2:17 それを目にして羊飼いたちは、この幼子について自分たちに告げられたことを知らせた。
2:18 聞いた人たちはみな、羊飼いたちが話したことに驚いた。
2:19 しかしマリアは、これらのことをすべて心に納めて、思いを巡らしていた。
2:20 羊飼いたちは、見聞きしたことがすべて御使いの話のとおりだったので、神をあがめ、賛美しながら帰って行った。

 一、人を生かす愛

 私たちはアドベントの一週ごとに一つづつキャンドルを灯してきました。最初は「預言のキャンドル」で「希望」を表し、第2は「天使のキャンドル」で「平和」、第3は「羊飼いのキャンドル」で「喜び」を表しています。そして、第4のキャンドルは「ベツレヘムのキャンドル」と呼ばれ、「愛」を表わします。

 4本のキャンドルが表わす「希望」、「平和」、「喜び」、「愛」はどれも、生きていくのに必要で大切なものばかりです。人は希望なしには生きていけませんし、平和でなければ生きた心地はしません。喜びがなければ生きていることが虚しくなり、愛がなければ生きることは苦痛でしかなくなります。皆さんも希望を失くしたときの惨めな思い、不安や恐れの中で過ごしたつらさ、何をしても喜びを感じられないわびしさ、愛されているという実感を持てず、他を愛することができない苦痛を、一度や二度は味わってきたことと思います。

 聖書に「野菜を食べて愛し合うのは、/肥えた牛を食べて憎み合うのにまさる」(箴言15:17)とあります。

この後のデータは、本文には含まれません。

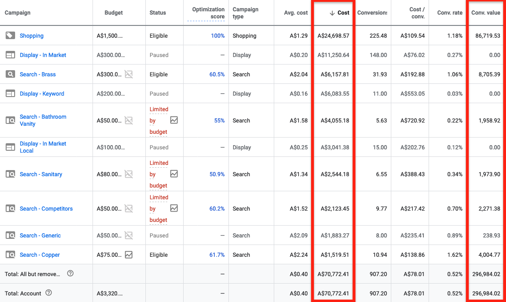Sort by Conv. value column header

pos(485,13)
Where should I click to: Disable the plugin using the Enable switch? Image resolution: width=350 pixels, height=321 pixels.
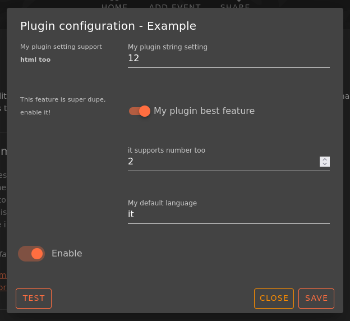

日本では年末年始に忘年会や新年会などで、お座敷にご馳走が並び、お酒がふるまわれます。仲良くするための食事なのに、そこで腹の探りあいをしたり、意地悪い言葉が出たり、喧嘩が始まったりすることがあります。人が愛で結ばれていなければ、ご馳走があっても、そこは争いの場になります。けれども、わずかなものしかなくても、そこに愛があれば、みんなで分けあって楽しく食べ、心まで満たされるのです。

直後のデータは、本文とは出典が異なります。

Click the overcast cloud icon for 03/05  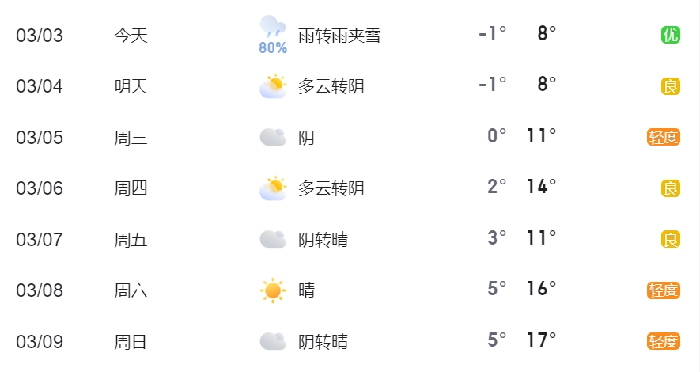[x=273, y=137]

 「温度計で測れない温かさ」という言葉があります。部屋の温度は温度計で測れます。でも、その部屋に集まった人たちの心の温かさは、温度計では測れません。暖かい部屋に暖かい飲み物や食べ物がふんだんにあったとしても、人と人との関わりにぬくもりがなければ、人は心に温かさを感じることがないでしょう。豊かなアメリカで、あり余るほどのものに囲まれながら、心が満たされずにいる人がなんと多いことでしょう。ご馳走をまるで砂を噛むような思いをして食べている人の数は数えきれないほどだと思います。「孤独は山になく街にある」という言葉がありますが、まわりに大勢の人がいても、そこで孤独を味わっている人が多いのです。動物は、環境さえ整えばどこででも生きていけるのでしょうが、人は、愛がなければ、人と人との関係で温かさを感じることがなければ、本当の意味で生きていくことができないのです。

 二、神の愛

 アドベントの4本目のキャンドルは、人が生きていくのに無くてならない愛を示しています。それが「ベツレヘムのキャンドル」と呼ばれるのは、その愛が、今から二千年前、ベツレヘムでお生まれになった救い主のうちに表されているからです。では、ベツレヘムで表わされた愛は、どんな愛なのでしょうか。

 それは第一に「変わらない愛」です。イエスがベツレヘムでお生まれになったのは、偶然ではありません。そこには神のご計画がありました。救い主はダビデの子孫から、ダビデが生まれたベツレヘムで生まれると預言されていましたが、その預言の通りに、救い主イエスはそこでお生まれになったのです。天使は羊飼いに「今日ダビデの町で、あなたがたのために救い主がお生まれになりました。この方こそ主キリストです」(ルカ2:11)と告げましたが、「ダビデの町に」という言葉の中に、ダビデから千年近く経っても、救い主を与えるとの約束を守り続け、それを成就してくださった、神の変わらない愛が言い表わされているのです。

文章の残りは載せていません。